--- EXERCISE OBJECTIVE ---
For every line in the material, print that line exactly.

**********

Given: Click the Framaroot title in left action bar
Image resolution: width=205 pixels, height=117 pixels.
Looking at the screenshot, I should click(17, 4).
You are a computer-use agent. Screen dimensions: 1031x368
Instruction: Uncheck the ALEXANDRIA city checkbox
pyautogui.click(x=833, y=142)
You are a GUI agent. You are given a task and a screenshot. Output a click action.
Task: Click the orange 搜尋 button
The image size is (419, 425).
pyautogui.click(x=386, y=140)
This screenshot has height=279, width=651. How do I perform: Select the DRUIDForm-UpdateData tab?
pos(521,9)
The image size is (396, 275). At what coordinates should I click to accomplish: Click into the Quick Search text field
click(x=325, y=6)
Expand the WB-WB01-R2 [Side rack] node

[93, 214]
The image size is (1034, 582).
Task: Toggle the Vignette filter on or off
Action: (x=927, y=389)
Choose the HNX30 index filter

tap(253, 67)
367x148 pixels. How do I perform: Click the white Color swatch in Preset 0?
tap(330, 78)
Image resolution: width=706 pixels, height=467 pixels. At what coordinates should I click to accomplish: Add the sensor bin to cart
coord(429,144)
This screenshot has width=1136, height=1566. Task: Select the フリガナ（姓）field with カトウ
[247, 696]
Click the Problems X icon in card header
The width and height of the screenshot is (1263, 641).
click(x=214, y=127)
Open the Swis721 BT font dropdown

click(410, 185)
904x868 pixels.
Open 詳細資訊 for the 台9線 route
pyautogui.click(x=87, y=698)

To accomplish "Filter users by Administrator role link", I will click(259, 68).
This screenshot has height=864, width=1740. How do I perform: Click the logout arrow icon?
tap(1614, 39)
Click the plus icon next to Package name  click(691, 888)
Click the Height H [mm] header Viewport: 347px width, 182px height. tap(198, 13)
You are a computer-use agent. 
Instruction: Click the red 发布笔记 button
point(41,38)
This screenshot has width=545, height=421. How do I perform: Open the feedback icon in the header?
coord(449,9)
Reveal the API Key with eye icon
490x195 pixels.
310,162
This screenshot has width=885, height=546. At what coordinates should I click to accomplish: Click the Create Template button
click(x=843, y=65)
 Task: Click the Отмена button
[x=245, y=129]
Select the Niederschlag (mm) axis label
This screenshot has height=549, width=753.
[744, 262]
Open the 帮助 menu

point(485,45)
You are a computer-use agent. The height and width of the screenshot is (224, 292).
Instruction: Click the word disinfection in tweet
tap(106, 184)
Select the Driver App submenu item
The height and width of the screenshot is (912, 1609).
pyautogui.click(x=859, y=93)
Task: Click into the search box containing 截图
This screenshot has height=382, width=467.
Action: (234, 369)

**********

--- YOUR RESPONSE ---
Given: Click the Framaroot title in left action bar
Image resolution: width=205 pixels, height=117 pixels.
Looking at the screenshot, I should click(17, 4).
You are a computer-use agent. Screen dimensions: 1031x368
Instruction: Uncheck the ALEXANDRIA city checkbox
pyautogui.click(x=833, y=142)
You are a GUI agent. You are given a task and a screenshot. Output a click action.
Task: Click the orange 搜尋 button
The image size is (419, 425).
pyautogui.click(x=386, y=140)
This screenshot has height=279, width=651. How do I perform: Select the DRUIDForm-UpdateData tab?
pos(521,9)
The image size is (396, 275). At what coordinates should I click to accomplish: Click into the Quick Search text field
click(x=325, y=6)
Expand the WB-WB01-R2 [Side rack] node

[93, 214]
The image size is (1034, 582).
Task: Toggle the Vignette filter on or off
Action: (x=927, y=389)
Choose the HNX30 index filter

tap(253, 67)
367x148 pixels. How do I perform: Click the white Color swatch in Preset 0?
tap(330, 78)
Image resolution: width=706 pixels, height=467 pixels. At what coordinates should I click to accomplish: Add the sensor bin to cart
coord(429,144)
This screenshot has width=1136, height=1566. Task: Select the フリガナ（姓）field with カトウ
[247, 696]
Click the Problems X icon in card header
The width and height of the screenshot is (1263, 641).
click(x=214, y=127)
Open the Swis721 BT font dropdown

click(410, 185)
904x868 pixels.
Open 詳細資訊 for the 台9線 route
pyautogui.click(x=87, y=698)

To accomplish "Filter users by Administrator role link", I will click(259, 68).
This screenshot has height=864, width=1740. How do I perform: Click the logout arrow icon?
tap(1614, 39)
Click the plus icon next to Package name  click(691, 888)
Click the Height H [mm] header Viewport: 347px width, 182px height. tap(198, 13)
You are a computer-use agent. 
Instruction: Click the red 发布笔记 button
point(41,38)
This screenshot has width=545, height=421. How do I perform: Open the feedback icon in the header?
coord(449,9)
Reveal the API Key with eye icon
490x195 pixels.
310,162
This screenshot has width=885, height=546. At what coordinates should I click to accomplish: Click the Create Template button
click(x=843, y=65)
 Task: Click the Отмена button
[x=245, y=129]
Select the Niederschlag (mm) axis label
This screenshot has height=549, width=753.
[744, 262]
Open the 帮助 menu

point(485,45)
You are a computer-use agent. The height and width of the screenshot is (224, 292).
Instruction: Click the word disinfection in tweet
tap(106, 184)
Select the Driver App submenu item
The height and width of the screenshot is (912, 1609).
pyautogui.click(x=859, y=93)
Task: Click into the search box containing 截图
This screenshot has height=382, width=467.
Action: (234, 369)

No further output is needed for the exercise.